#### [REQUIRED ACTION]
From the line that contains "Task: Select Não" down to the last line of the data below, transcribe every line exactly.

#### [Records excerpted from a collection]
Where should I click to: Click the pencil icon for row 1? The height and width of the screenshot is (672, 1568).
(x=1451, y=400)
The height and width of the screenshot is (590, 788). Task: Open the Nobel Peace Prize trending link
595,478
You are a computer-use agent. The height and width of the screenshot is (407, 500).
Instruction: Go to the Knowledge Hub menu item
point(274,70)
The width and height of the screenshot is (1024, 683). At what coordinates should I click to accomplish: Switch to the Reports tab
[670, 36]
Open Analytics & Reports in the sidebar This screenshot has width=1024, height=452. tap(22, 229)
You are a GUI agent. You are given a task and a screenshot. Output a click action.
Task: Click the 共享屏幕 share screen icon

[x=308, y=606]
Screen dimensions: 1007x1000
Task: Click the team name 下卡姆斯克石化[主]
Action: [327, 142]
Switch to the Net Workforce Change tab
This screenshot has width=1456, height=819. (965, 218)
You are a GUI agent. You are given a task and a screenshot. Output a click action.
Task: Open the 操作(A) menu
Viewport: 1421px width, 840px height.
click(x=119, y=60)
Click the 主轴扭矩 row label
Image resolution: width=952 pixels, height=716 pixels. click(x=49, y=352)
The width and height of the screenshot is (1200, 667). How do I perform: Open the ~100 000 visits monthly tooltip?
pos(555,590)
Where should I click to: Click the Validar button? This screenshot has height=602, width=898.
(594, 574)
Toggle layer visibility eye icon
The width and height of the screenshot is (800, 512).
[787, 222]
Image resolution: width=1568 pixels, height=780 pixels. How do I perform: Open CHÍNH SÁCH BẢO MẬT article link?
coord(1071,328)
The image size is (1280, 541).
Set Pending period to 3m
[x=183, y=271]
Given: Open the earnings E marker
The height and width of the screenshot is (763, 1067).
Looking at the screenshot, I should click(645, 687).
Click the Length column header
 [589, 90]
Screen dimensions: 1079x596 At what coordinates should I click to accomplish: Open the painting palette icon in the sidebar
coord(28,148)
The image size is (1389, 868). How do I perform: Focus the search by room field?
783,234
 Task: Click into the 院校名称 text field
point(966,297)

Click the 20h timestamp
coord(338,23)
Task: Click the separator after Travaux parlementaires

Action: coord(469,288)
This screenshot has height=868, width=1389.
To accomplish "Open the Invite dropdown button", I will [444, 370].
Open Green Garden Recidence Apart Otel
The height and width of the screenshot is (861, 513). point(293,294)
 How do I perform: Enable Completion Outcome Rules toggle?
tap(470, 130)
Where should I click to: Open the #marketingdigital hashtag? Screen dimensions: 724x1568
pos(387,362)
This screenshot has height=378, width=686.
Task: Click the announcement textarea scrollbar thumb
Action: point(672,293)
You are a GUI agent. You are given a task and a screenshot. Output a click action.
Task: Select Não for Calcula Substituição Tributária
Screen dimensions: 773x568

#### [RESPONSE BELOW]
Task: Select Não for Calcula Substituição Tributária
Screen dimensions: 773x568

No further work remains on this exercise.